# Instructions for the task
Rewrite the rows from the line containing "Select the 450 dimension value" through the line containing "Screen dimensions: 500x360 coord(190,182)", replacing "dimension label" with "measurement label" and leaving everything else unchanged.

# Materials provided
--- Start ---
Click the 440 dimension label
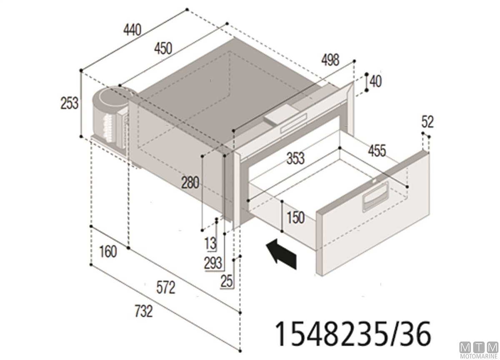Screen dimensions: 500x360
--- End ---
--- Start ---
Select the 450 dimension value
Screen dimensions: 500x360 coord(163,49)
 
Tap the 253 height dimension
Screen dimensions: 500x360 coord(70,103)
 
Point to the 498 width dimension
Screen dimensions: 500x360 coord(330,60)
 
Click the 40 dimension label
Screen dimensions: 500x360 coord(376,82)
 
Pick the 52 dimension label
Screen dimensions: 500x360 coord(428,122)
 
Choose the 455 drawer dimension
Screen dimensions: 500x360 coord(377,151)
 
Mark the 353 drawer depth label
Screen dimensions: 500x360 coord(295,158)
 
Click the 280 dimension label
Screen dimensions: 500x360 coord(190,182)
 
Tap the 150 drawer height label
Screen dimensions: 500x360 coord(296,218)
--- End ---
--- Start ---
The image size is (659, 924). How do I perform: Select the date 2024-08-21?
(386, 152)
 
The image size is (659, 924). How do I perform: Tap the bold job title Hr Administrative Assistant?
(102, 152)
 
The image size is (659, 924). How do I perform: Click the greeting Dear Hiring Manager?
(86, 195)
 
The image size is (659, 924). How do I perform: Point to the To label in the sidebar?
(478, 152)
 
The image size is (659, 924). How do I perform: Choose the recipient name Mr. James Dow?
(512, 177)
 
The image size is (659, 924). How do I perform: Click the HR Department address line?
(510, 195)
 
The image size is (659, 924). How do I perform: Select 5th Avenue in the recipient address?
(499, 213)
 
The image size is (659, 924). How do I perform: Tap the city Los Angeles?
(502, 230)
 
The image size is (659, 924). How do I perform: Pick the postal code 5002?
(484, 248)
--- End ---
# Expected answer
Select the 450 dimension value
Screen dimensions: 500x360 coord(163,49)
 
Tap the 253 height dimension
Screen dimensions: 500x360 coord(70,103)
 
Point to the 498 width dimension
Screen dimensions: 500x360 coord(330,60)
 
Click the 40 measurement label
Screen dimensions: 500x360 coord(376,82)
 
Pick the 52 measurement label
Screen dimensions: 500x360 coord(428,122)
 
Choose the 455 drawer dimension
Screen dimensions: 500x360 coord(377,151)
 
Mark the 353 drawer depth label
Screen dimensions: 500x360 coord(295,158)
 
Click the 280 measurement label
Screen dimensions: 500x360 coord(190,182)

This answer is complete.